Егор Ястреб, его жена, старушка Пелагея Степановна, и приемыш Таня все продолжали жить в Казани, под покровительством губернатора, который принял теплое участие в судьбе Ястреба и его семьи, спасшейся от Пугачева.
Жил Ястреб в маленьком, но чистеньком домике на одной из улиц Казани.
Не раз Егор Ястреб порывался ехать в Москву с донесением к князю Полянскому о погроме его княжеской усадьбы. Старик приказчик не знал, что про тот погром хорошо было известно князю. Распутица дорог и отряды пугачевцев-мятежников каждый раз останавливали его от мысли ехать в Москву.
Егор Ястреб считал Серебрякова убитым мятежниками, а увидя его невредимым, удивился и обрадовался.
— Тебя, старик, нам послал сам Бог: у нас нет ни угла, ни куска хлеба, надеюсь, ты нас приютишь на время и покормишь, — проговорил Серебряков.
— Тесненько у меня, а все же милости просим, покормить вас найдется чем.
— Эх, дедушка Егор, в тесноте, да не в обиде, — весело заметил Мишуха Труба; он давно знал приказчика, а также знал, что жена приказчика Пелагея Степановна умеет вкусно и хорошо готовить кушанье, а сама ласковая и хлебосольная.
Мишуха Труба уже предвкушал вкусный обед.
— Молви, Труба, ты-то как в Казани очутился. Или тебя сюда наш князь прислал? — спросил у Мишухи Егор Ястреб.
— После, дедушка Егор, после все расскажу тебе, а теперь скорее веди нас к себе, мы просто умираем с голоду.
— Что ж, пойдемте, я живу отсюда недалеко.
— А ты, Демьян, как в Казани-то очутился? — спросил дорогою у мужика старик приказчик.
Но бедняга Демьян так устал и отощал, что едва держался на ногах, — ему было не до ответов.
— А ты, дедушка Егор, прежде дай поесть Демьяну. Соловья баснями не кормят, — промолвил Мишуха Труба.
— Ишь как, сердечные, вы заморились.
— Еще бы не замориться без гроша в кармане, — проговорил со вздохом Серебряков.
— Как, барин, неужели у вас нет денег?
— Если бы были, то и нужды не терпели бы.
— Что же, поживите у меня… А там мы все и в Москву двинемся, мне надо к князю Платону Алексеевичу с докладом.
— Мне тоже надо поспешить в Москву и также с докладом к князю, — сказал княжеский дворовый Мишуха Труба.
— Да расскажи, пожалуйста, Мишуха, зачем его сиятельство прислал тебя в стан, к злодею Пугачеву?

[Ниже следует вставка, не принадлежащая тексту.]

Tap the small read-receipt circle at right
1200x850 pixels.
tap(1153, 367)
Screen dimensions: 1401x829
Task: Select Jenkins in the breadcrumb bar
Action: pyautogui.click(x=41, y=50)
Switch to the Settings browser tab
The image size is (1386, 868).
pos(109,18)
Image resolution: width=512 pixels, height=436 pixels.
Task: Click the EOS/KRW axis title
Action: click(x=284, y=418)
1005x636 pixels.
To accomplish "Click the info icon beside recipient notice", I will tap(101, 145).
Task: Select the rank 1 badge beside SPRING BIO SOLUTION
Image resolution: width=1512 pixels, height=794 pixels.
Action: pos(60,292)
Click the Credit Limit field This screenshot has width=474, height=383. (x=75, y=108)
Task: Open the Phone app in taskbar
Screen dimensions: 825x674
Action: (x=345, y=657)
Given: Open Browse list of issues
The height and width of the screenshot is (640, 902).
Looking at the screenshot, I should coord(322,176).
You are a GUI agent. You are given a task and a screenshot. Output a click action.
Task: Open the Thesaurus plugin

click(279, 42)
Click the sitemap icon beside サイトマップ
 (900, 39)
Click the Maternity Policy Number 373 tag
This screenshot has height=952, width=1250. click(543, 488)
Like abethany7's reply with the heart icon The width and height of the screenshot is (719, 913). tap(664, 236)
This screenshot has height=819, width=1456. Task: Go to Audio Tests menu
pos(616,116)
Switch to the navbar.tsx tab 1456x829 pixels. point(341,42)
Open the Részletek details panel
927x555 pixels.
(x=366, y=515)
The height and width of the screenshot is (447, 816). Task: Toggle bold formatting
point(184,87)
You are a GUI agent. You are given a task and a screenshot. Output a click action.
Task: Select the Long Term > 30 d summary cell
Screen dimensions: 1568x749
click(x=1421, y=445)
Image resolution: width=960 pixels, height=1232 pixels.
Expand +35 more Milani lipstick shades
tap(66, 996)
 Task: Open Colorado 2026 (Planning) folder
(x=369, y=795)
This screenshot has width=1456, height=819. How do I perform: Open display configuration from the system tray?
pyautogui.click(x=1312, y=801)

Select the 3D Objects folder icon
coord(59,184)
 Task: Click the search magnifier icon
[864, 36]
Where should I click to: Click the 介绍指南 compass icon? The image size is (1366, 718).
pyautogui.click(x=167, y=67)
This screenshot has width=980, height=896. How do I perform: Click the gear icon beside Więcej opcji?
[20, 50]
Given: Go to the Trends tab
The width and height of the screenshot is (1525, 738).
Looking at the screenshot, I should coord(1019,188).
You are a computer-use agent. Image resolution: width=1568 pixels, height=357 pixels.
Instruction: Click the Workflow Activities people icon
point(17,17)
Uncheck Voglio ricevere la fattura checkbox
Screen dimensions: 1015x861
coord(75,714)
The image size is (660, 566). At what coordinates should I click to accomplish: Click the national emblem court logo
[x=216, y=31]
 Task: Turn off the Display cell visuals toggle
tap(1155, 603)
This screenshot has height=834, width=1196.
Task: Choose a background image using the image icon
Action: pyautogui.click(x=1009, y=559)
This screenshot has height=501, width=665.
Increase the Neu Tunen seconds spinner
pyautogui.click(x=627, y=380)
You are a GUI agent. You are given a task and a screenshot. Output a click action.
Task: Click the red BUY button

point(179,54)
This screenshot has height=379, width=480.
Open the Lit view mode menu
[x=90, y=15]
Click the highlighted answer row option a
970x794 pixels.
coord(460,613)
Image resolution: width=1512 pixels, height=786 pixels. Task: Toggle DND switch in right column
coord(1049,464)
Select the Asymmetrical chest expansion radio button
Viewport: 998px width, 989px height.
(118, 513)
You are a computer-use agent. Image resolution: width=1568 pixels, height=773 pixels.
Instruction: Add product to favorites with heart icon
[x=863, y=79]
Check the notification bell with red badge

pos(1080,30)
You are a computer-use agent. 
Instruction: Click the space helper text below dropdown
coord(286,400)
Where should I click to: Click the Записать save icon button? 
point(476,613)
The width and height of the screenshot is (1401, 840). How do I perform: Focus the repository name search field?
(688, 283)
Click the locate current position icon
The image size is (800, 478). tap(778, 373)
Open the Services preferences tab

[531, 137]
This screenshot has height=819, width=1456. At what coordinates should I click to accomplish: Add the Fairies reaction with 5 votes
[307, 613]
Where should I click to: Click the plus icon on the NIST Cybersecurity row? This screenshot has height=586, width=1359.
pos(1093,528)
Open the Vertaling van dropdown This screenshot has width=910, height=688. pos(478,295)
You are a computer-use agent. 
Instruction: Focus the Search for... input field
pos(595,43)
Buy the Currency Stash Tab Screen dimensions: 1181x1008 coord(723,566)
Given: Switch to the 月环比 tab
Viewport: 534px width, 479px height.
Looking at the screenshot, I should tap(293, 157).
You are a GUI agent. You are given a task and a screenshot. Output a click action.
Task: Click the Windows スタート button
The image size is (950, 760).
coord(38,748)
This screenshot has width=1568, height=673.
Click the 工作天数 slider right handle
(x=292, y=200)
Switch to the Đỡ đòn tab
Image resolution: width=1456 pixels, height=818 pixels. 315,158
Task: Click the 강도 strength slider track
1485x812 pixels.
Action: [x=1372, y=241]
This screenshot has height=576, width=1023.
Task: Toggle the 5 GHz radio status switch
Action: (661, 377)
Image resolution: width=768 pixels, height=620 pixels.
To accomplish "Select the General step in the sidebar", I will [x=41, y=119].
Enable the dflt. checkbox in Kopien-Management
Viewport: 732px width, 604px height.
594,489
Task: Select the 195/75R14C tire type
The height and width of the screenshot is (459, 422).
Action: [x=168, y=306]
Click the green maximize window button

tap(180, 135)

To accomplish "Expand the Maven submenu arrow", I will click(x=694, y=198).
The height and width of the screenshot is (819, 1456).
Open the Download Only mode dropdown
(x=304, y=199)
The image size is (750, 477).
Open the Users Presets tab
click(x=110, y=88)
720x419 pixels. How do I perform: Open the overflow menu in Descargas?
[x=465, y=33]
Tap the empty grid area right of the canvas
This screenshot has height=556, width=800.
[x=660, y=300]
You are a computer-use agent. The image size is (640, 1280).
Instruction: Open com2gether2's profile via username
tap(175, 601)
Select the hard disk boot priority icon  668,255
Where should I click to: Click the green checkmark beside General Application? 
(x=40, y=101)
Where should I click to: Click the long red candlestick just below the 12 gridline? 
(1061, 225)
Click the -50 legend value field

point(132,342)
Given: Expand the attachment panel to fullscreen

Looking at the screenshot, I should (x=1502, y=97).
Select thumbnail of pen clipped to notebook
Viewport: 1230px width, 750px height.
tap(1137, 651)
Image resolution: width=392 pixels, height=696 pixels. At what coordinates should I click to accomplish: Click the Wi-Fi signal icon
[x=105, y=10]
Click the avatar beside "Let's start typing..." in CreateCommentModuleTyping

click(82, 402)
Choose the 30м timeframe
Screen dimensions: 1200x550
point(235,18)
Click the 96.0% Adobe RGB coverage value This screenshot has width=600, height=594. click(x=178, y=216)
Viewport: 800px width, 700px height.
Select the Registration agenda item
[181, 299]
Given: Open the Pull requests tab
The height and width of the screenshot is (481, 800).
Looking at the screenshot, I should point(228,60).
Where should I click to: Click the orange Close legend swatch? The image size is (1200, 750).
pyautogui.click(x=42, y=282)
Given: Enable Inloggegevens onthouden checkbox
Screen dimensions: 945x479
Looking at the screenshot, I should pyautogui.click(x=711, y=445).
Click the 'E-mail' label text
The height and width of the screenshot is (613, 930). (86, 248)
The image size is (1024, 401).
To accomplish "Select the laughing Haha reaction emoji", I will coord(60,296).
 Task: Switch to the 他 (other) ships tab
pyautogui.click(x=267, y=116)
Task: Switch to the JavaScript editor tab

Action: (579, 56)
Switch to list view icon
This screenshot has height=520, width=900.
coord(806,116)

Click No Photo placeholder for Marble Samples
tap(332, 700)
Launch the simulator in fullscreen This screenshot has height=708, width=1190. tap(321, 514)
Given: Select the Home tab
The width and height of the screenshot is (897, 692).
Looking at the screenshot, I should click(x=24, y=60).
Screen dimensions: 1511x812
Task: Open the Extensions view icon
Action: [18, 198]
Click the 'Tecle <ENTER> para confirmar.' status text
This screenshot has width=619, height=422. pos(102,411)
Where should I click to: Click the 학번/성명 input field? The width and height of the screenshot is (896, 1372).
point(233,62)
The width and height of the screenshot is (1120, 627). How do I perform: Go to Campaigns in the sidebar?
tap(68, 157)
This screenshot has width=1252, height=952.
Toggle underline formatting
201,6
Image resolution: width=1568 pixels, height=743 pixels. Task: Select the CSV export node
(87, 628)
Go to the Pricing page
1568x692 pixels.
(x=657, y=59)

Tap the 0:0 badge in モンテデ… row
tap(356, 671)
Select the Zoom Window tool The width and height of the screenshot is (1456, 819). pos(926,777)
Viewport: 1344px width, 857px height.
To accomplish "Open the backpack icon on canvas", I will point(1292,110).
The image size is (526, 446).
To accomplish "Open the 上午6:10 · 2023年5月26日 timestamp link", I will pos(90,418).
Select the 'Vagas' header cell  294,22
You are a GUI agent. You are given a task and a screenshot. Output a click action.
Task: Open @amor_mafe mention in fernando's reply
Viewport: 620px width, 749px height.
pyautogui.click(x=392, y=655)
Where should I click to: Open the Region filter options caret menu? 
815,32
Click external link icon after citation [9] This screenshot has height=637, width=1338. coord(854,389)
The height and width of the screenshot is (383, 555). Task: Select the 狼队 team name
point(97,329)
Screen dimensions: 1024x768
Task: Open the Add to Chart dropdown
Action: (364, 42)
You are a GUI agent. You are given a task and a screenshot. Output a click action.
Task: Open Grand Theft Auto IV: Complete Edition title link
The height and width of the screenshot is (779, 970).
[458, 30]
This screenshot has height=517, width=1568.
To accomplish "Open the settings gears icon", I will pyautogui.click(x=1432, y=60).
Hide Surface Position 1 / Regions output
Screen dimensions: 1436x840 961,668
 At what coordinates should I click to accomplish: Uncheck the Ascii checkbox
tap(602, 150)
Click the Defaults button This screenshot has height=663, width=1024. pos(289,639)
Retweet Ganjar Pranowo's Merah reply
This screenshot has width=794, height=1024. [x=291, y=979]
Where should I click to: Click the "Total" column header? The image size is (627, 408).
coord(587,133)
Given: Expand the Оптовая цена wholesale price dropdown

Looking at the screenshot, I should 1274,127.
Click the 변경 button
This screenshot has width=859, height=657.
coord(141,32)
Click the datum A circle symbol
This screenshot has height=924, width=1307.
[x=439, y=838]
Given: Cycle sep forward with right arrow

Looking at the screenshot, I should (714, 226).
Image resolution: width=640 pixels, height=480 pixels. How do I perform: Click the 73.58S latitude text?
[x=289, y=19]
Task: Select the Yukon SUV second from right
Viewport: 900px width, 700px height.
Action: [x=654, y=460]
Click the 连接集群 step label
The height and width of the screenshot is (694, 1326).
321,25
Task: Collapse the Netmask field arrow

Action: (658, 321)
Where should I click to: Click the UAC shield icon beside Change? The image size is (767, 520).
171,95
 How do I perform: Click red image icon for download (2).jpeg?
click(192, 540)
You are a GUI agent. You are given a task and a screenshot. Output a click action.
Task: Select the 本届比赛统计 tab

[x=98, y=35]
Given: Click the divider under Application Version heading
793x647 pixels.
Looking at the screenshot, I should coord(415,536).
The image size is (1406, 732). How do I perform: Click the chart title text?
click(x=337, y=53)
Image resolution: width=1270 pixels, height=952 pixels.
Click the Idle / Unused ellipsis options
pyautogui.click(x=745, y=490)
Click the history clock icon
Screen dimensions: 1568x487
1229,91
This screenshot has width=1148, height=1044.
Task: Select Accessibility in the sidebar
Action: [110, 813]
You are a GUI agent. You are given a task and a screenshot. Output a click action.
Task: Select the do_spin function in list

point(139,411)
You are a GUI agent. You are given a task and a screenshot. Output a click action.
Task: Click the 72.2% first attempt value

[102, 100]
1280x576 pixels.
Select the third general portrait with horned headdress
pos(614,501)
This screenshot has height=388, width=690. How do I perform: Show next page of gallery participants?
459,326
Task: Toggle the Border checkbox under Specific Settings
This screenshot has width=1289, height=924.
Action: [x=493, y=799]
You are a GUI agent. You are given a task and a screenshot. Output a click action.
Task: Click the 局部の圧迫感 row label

— Все будешь знать, дедушка, скоро состаришься, — с насмешливой улыбкой ответил приказчику Мишуха Труба.
Жена Егора Ястреба, добрая Пелагея Степановна, немало удивилась, когда ее старик муж привел незнакомых гостей. Она знала только одного мужика Демьяна.
Тани в то время не было дома, она была в гостях у подруги. И когда молодая девушка возвратилась домой, то тоже немало была удивлена, увидя у своего «названного отца» молодого офицера; она узнала Серебрякова с первого взгляда, хотя на нем был надет мужицкий кафтан, но при Егоре Ястребе Таня и виду не показала, что знакома с молодым офицером.